* **Problem requirements**
Each line of the data has to be transcribed exactly.

START Provided data

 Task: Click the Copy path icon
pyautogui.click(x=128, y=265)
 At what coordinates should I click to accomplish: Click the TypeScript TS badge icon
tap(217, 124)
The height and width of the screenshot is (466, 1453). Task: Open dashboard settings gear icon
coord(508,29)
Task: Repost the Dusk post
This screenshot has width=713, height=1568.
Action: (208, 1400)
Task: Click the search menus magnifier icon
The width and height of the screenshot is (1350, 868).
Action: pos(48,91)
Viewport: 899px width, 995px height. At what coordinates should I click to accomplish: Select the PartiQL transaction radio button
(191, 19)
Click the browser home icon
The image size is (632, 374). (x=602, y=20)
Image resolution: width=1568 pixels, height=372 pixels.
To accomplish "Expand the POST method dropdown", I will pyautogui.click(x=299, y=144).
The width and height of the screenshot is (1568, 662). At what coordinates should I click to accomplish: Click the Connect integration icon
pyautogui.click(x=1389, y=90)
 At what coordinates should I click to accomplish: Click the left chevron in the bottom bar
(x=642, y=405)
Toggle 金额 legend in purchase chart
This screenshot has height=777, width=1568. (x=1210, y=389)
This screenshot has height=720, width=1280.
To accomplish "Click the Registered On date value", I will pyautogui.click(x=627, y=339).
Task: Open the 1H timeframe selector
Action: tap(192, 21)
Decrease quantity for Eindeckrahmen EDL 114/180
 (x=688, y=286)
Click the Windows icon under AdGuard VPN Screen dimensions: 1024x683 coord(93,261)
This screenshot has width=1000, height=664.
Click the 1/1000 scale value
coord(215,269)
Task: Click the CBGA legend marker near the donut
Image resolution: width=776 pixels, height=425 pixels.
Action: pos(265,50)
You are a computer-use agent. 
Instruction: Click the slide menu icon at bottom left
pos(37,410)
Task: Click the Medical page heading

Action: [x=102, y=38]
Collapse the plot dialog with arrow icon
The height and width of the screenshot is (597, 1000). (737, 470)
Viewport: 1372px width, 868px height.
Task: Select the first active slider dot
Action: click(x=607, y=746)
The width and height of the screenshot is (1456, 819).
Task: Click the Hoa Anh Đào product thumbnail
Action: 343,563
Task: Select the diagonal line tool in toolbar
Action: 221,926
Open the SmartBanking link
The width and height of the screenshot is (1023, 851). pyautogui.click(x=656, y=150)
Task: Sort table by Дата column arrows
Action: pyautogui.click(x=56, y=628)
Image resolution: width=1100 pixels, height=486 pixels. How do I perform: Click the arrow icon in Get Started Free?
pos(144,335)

END Provided data

* **Written answer**
 Task: Click the Copy path icon
pyautogui.click(x=128, y=265)
 At what coordinates should I click to accomplish: Click the TypeScript TS badge icon
tap(217, 124)
The height and width of the screenshot is (466, 1453). Task: Open dashboard settings gear icon
coord(508,29)
Task: Repost the Dusk post
This screenshot has width=713, height=1568.
Action: (208, 1400)
Task: Click the search menus magnifier icon
The width and height of the screenshot is (1350, 868).
Action: pos(48,91)
Viewport: 899px width, 995px height. At what coordinates should I click to accomplish: Select the PartiQL transaction radio button
(191, 19)
Click the browser home icon
The image size is (632, 374). (x=602, y=20)
Image resolution: width=1568 pixels, height=372 pixels.
To accomplish "Expand the POST method dropdown", I will pyautogui.click(x=299, y=144).
The width and height of the screenshot is (1568, 662). At what coordinates should I click to accomplish: Click the Connect integration icon
pyautogui.click(x=1389, y=90)
 At what coordinates should I click to accomplish: Click the left chevron in the bottom bar
(x=642, y=405)
Toggle 金额 legend in purchase chart
This screenshot has height=777, width=1568. (x=1210, y=389)
This screenshot has height=720, width=1280.
To accomplish "Click the Registered On date value", I will pyautogui.click(x=627, y=339).
Task: Open the 1H timeframe selector
Action: tap(192, 21)
Decrease quantity for Eindeckrahmen EDL 114/180
 (x=688, y=286)
Click the Windows icon under AdGuard VPN Screen dimensions: 1024x683 coord(93,261)
This screenshot has width=1000, height=664.
Click the 1/1000 scale value
coord(215,269)
Task: Click the CBGA legend marker near the donut
Image resolution: width=776 pixels, height=425 pixels.
Action: pos(265,50)
You are a computer-use agent. 
Instruction: Click the slide menu icon at bottom left
pos(37,410)
Task: Click the Medical page heading

Action: [x=102, y=38]
Collapse the plot dialog with arrow icon
The height and width of the screenshot is (597, 1000). (737, 470)
Viewport: 1372px width, 868px height.
Task: Select the first active slider dot
Action: click(x=607, y=746)
The width and height of the screenshot is (1456, 819).
Task: Click the Hoa Anh Đào product thumbnail
Action: 343,563
Task: Select the diagonal line tool in toolbar
Action: 221,926
Open the SmartBanking link
The width and height of the screenshot is (1023, 851). pyautogui.click(x=656, y=150)
Task: Sort table by Дата column arrows
Action: pyautogui.click(x=56, y=628)
Image resolution: width=1100 pixels, height=486 pixels. How do I perform: Click the arrow icon in Get Started Free?
pos(144,335)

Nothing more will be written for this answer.